[Saved entries]
◆ ◆ ◆
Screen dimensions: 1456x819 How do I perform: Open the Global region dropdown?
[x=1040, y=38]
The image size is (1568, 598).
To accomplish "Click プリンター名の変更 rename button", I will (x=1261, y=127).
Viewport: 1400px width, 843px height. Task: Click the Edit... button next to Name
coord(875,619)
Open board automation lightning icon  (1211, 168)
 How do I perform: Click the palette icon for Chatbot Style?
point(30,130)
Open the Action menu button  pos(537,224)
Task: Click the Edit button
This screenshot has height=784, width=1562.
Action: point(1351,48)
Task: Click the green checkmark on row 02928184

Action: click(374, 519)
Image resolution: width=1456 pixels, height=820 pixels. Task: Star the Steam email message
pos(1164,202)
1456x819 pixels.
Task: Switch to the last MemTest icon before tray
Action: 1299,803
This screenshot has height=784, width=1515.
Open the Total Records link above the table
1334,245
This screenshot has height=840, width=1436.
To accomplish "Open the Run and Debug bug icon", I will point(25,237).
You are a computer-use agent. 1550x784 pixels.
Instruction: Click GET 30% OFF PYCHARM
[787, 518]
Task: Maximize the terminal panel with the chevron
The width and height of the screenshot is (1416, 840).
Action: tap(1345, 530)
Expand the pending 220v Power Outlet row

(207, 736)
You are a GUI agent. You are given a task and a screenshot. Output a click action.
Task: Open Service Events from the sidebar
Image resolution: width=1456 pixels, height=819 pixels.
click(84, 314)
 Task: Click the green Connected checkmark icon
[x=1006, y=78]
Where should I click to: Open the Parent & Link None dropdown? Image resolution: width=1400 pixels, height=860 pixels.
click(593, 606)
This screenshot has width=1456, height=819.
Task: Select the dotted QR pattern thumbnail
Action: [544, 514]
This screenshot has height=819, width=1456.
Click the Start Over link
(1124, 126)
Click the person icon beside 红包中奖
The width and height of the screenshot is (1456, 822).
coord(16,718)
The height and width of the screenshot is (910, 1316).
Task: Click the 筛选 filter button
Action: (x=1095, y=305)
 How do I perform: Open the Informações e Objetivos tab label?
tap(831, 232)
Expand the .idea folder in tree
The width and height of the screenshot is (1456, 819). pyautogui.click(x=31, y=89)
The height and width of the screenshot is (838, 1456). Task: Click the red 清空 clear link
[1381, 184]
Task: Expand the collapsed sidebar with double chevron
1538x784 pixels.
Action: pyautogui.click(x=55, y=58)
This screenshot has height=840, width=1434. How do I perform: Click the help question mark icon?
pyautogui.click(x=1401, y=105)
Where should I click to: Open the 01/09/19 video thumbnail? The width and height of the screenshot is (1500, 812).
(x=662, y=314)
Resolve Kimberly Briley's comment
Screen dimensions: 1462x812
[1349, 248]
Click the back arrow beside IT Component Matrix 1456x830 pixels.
◆ ◆ ◆
> _Task prompt_
Your reply is to repeat, unchanged, the lines above running from the one with "Task: Click the green checkmark" up to and including the one with "You are a computer-use".

> _Output of the task_
Task: Click the green checkmark on row 02928184

Action: click(374, 519)
Image resolution: width=1456 pixels, height=820 pixels. Task: Star the Steam email message
pos(1164,202)
1456x819 pixels.
Task: Switch to the last MemTest icon before tray
Action: 1299,803
This screenshot has height=784, width=1515.
Open the Total Records link above the table
1334,245
This screenshot has height=840, width=1436.
To accomplish "Open the Run and Debug bug icon", I will point(25,237).
You are a computer-use agent. 1550x784 pixels.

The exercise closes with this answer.